What you will do
Take the line that contains "Task: Switch to the Gilde tab" and each line after it to the end of the data below, and set them down exactly, omitting pictures.

Information
§

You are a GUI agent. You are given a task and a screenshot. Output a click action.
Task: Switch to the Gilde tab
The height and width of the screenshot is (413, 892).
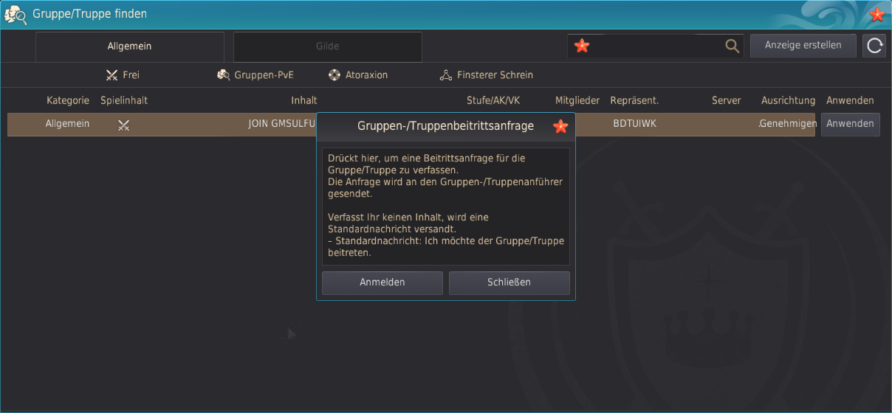(327, 46)
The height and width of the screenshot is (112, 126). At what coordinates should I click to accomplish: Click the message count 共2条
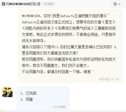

§

Task result
Task: Switch to the Gilde tab
The height and width of the screenshot is (413, 892).
(327, 46)
The height and width of the screenshot is (112, 126). At what coordinates should I click to accomplish: Click the message count 共2条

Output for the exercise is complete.